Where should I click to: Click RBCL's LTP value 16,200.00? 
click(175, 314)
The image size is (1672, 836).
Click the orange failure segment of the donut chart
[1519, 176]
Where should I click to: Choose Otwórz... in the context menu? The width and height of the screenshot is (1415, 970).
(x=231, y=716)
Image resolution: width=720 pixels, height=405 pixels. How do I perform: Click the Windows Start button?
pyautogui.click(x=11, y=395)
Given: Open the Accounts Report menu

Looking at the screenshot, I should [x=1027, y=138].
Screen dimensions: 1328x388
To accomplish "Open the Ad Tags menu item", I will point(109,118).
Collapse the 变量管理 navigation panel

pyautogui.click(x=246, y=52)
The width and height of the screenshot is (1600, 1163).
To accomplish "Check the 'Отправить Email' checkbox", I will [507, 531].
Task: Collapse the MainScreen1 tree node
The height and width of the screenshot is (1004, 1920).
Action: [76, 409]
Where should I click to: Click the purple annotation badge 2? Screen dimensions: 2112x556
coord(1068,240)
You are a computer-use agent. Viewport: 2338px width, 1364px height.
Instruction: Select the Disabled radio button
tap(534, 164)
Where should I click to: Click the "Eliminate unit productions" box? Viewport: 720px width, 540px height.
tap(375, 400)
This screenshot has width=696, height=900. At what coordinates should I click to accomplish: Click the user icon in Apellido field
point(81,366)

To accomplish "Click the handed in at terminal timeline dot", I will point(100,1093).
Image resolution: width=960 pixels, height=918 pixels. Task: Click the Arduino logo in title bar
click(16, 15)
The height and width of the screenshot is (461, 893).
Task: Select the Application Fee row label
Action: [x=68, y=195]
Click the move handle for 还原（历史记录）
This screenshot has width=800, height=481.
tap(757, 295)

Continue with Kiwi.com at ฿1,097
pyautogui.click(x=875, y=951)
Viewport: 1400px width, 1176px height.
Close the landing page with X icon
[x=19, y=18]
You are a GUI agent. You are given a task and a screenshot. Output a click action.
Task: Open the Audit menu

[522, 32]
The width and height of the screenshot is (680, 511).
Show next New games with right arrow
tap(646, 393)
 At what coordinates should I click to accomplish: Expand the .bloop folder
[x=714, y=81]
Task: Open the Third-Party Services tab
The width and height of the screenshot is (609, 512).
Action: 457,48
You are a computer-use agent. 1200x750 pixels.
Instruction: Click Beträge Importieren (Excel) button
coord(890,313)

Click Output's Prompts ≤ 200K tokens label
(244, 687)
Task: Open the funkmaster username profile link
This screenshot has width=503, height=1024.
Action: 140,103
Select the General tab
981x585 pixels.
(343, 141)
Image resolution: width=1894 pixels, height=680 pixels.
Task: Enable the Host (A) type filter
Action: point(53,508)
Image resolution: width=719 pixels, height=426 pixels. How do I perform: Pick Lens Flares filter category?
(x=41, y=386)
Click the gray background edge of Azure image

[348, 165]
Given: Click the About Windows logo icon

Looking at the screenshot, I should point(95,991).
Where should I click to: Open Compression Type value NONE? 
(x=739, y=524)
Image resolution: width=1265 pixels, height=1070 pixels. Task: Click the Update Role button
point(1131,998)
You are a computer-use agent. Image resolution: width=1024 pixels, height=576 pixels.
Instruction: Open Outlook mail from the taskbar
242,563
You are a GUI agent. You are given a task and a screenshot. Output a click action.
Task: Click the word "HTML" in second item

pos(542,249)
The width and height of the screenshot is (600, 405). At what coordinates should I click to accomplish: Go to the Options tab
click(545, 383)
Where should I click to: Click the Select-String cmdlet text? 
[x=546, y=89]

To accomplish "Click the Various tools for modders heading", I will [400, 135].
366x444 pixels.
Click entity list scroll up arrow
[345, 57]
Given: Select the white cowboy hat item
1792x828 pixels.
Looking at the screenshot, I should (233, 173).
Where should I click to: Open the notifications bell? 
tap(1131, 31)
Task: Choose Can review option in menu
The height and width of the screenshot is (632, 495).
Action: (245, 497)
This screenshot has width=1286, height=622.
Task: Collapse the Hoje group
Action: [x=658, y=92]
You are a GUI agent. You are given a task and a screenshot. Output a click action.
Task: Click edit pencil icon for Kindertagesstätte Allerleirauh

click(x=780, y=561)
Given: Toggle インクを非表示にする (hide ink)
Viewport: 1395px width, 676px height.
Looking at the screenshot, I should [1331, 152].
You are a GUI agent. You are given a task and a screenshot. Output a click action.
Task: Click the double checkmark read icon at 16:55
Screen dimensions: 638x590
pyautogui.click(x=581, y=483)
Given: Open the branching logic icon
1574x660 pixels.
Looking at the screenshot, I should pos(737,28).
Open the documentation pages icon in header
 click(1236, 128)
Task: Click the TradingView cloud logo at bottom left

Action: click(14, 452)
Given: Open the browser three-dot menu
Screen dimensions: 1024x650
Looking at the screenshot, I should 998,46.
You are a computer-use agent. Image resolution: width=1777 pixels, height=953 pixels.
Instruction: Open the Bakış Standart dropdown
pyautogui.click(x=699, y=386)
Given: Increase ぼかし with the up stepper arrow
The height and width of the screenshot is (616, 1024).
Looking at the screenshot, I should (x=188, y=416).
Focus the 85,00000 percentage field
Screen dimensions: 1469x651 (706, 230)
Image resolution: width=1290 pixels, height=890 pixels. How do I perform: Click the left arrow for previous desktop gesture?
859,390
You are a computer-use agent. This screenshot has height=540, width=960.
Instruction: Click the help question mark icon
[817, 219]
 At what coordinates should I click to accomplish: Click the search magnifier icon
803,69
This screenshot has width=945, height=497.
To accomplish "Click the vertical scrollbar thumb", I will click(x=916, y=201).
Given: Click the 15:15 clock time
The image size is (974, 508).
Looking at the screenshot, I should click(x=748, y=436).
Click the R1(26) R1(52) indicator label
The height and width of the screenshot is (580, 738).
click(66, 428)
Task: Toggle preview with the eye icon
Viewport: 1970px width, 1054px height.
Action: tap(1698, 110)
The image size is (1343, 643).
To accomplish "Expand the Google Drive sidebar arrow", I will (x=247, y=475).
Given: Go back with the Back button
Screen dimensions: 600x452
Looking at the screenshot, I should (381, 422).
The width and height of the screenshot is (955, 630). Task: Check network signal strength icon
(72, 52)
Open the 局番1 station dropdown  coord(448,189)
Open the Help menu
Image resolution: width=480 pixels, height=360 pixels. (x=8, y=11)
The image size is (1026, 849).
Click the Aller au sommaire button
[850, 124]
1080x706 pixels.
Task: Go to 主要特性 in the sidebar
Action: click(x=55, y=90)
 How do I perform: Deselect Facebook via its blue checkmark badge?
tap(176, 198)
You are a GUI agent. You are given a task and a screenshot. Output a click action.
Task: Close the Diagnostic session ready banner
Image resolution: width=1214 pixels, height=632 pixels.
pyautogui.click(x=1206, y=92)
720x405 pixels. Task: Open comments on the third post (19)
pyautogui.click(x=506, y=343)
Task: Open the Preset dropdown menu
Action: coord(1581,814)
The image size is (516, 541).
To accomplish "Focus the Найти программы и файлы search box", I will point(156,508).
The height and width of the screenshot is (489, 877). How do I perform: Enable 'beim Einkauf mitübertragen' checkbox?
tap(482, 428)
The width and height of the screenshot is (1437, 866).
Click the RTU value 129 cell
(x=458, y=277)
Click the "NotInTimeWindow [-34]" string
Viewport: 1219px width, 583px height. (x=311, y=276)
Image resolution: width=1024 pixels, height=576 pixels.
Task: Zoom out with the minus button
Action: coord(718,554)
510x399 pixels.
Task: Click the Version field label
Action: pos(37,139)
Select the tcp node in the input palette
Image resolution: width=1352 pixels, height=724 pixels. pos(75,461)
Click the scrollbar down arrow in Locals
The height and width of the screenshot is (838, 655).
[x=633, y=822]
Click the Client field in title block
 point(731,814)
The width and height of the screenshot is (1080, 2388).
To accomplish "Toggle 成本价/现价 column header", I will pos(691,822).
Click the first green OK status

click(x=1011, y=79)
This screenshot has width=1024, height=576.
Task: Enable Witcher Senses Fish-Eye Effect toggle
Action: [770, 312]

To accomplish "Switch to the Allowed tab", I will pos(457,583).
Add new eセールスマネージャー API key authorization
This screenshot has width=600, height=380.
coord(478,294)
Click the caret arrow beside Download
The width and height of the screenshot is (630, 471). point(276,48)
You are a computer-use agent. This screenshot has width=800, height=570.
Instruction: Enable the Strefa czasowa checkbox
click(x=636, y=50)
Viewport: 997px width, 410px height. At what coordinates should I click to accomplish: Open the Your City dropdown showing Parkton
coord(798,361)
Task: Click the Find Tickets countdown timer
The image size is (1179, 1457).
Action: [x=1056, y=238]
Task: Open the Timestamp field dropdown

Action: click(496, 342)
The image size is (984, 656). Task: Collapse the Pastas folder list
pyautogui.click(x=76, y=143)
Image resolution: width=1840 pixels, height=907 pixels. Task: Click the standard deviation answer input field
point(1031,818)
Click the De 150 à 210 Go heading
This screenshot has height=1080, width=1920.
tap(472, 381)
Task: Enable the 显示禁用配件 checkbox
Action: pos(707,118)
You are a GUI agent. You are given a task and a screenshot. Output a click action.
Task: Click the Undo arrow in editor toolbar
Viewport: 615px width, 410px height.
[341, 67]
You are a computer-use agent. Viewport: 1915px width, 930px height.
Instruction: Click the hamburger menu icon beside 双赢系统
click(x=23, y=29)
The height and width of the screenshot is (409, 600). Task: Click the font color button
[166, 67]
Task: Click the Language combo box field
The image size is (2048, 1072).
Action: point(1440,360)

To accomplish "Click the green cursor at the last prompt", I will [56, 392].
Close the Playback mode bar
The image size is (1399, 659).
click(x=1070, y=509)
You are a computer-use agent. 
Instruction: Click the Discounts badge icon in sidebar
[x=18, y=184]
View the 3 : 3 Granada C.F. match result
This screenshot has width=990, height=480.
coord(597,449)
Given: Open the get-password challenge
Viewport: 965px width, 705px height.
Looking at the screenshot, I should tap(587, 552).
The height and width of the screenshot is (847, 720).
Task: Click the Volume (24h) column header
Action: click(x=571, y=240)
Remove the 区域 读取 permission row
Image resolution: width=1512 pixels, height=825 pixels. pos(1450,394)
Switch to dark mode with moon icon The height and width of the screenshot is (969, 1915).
+ + + + +
#### [What to do]
Give the number of lines in the records that contain the string "Switch", and nothing besides.

#### [Reply to the exercise]
2